**EXERCISE OBJECTIVE:** Only lines with the string "timeline" should be returned from the data below.

*** Opening of DATA LISTING ***

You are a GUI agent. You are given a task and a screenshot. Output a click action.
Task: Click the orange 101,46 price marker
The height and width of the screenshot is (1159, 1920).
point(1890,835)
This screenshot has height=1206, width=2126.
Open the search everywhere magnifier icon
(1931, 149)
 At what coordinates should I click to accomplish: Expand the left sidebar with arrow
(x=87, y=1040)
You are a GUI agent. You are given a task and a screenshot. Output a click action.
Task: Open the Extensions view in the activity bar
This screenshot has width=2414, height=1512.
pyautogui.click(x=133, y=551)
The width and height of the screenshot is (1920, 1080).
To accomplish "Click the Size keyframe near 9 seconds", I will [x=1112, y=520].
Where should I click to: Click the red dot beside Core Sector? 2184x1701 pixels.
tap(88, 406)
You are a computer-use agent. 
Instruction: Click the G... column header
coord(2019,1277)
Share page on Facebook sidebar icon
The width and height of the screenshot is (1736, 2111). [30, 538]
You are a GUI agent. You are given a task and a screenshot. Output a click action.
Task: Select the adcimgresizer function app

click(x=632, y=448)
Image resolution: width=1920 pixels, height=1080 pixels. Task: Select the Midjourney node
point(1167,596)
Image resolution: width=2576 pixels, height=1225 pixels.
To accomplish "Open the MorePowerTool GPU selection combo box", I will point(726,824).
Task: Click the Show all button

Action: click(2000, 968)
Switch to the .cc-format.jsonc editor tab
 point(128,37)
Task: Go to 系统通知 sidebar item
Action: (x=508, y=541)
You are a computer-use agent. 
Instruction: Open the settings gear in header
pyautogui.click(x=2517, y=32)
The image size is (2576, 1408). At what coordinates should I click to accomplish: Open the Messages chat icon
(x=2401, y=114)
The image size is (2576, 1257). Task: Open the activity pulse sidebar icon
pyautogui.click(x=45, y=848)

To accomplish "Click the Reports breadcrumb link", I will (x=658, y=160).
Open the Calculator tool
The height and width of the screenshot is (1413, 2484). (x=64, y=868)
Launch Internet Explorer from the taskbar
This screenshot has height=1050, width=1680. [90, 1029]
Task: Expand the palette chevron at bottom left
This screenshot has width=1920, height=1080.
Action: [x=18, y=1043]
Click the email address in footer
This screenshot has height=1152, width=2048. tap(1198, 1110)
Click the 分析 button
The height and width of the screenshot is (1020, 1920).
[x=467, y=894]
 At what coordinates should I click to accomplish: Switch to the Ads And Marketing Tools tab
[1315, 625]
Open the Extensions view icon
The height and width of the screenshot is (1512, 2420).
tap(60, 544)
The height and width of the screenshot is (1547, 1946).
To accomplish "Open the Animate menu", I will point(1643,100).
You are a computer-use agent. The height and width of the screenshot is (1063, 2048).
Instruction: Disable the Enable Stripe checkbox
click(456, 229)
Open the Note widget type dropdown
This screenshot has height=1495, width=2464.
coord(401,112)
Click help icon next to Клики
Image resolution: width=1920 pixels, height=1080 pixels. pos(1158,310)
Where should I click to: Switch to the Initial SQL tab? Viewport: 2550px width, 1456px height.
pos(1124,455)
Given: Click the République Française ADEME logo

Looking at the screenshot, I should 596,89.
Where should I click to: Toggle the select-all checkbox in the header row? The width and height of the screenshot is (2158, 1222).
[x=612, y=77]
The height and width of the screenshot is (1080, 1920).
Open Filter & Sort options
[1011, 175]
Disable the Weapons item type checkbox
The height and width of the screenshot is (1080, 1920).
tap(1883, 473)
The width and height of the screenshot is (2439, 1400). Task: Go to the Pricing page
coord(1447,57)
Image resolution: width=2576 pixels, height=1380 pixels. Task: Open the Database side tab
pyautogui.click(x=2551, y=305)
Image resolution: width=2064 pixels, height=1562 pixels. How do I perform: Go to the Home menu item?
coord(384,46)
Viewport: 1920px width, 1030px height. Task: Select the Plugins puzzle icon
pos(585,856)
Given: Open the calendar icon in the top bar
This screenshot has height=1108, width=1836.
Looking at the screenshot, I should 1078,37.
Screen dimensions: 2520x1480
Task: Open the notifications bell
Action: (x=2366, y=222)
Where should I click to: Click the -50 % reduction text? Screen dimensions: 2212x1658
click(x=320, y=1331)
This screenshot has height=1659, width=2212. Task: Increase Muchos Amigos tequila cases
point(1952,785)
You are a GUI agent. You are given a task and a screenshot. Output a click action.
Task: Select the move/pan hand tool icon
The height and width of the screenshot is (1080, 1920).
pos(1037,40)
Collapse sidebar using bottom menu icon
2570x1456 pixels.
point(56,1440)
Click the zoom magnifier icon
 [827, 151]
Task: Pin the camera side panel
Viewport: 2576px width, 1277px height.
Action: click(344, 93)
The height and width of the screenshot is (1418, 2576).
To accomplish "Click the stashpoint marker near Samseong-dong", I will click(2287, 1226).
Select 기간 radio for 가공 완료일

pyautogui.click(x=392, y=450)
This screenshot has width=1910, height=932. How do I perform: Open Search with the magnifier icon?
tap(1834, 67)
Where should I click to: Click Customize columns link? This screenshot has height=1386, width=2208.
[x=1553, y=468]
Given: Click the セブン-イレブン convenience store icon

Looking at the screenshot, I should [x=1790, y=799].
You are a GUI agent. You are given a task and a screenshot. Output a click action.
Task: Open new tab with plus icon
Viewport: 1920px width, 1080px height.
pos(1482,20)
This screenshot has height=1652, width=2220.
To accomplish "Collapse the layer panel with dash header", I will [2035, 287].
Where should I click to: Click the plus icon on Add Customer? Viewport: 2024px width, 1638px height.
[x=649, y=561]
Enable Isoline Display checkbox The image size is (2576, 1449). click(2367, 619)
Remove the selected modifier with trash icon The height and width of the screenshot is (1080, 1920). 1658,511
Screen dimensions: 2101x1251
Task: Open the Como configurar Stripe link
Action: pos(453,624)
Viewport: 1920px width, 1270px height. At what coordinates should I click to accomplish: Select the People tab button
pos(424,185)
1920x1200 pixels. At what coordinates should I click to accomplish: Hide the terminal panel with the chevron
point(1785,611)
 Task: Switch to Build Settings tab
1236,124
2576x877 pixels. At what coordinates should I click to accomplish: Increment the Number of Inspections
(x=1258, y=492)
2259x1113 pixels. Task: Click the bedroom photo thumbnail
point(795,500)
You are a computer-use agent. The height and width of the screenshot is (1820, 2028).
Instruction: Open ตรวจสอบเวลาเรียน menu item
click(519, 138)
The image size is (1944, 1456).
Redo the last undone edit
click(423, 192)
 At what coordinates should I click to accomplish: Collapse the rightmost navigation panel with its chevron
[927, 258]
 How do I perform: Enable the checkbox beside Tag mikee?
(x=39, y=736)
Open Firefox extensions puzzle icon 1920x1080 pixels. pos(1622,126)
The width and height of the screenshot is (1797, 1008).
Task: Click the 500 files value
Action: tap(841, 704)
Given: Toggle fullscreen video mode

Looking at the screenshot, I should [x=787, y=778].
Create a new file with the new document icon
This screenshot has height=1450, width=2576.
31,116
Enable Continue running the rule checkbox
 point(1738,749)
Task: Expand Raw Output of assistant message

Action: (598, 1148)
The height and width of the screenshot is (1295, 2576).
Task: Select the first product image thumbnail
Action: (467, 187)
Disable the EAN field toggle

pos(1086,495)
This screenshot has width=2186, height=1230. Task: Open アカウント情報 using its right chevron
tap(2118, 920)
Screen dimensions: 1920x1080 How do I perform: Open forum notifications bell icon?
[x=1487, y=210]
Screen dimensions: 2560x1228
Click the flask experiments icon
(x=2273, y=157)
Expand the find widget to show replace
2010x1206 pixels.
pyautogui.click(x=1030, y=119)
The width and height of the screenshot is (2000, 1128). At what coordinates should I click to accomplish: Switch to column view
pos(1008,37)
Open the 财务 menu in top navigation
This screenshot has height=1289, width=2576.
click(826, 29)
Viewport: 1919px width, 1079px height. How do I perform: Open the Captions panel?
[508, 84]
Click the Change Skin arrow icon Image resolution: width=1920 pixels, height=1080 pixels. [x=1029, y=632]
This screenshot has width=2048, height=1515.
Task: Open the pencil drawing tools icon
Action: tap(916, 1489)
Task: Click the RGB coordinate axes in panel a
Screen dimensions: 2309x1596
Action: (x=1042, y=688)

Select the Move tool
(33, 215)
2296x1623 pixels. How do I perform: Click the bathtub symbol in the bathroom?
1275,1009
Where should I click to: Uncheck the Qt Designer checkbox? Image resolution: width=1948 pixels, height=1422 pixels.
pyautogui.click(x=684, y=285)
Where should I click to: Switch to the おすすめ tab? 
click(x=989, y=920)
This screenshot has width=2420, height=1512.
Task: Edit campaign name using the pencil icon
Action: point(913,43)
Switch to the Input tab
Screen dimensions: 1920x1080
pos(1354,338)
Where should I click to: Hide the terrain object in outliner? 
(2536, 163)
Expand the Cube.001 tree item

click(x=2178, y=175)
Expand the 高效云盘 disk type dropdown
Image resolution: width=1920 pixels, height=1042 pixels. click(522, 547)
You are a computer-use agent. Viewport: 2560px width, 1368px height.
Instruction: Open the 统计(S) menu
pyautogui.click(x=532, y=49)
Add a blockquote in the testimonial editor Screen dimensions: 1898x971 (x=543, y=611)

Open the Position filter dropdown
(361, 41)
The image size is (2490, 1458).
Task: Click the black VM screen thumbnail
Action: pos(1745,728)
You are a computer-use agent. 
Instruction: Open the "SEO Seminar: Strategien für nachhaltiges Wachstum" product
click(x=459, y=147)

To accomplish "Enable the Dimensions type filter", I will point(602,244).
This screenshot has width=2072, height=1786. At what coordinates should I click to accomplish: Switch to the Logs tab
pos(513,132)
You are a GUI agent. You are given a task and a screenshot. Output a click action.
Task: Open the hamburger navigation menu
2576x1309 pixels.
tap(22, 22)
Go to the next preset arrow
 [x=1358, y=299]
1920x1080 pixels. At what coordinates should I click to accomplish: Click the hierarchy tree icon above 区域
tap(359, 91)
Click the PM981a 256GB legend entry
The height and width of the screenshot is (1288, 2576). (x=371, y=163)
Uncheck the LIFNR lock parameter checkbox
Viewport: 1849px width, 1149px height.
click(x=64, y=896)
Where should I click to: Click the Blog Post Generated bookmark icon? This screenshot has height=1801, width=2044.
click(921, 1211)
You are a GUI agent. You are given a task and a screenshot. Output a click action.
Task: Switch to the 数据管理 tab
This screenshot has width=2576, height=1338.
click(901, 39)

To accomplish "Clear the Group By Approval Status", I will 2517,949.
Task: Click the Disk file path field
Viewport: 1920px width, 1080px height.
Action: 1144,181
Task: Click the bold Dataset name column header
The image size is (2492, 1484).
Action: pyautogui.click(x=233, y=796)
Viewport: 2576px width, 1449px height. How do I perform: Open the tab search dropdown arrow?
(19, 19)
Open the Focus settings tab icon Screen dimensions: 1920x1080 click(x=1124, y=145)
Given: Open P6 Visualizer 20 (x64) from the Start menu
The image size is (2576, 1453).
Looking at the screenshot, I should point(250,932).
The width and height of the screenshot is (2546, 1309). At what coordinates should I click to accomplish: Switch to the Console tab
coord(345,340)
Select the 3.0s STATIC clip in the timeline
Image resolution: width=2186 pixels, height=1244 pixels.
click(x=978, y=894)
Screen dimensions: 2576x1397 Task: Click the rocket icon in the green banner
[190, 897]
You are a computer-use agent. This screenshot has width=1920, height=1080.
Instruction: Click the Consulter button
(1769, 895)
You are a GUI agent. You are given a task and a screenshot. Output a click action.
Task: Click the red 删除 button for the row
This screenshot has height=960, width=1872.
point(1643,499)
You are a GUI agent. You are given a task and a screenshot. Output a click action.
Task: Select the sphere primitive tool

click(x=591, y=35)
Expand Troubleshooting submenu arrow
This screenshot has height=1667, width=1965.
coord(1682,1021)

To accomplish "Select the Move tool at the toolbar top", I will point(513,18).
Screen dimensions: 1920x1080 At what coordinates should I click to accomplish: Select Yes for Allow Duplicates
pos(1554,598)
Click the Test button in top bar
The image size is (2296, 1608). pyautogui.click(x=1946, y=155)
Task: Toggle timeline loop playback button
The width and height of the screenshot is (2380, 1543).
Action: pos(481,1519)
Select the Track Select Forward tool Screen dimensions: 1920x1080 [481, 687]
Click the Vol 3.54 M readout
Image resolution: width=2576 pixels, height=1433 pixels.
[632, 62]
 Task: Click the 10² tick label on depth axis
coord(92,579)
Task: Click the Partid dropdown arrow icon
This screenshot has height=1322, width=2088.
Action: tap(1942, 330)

*** Close of DATA LISTING ***

**WRITTEN REPLY:**
Select the 3.0s STATIC clip in the timeline
Task: Toggle timeline loop playback button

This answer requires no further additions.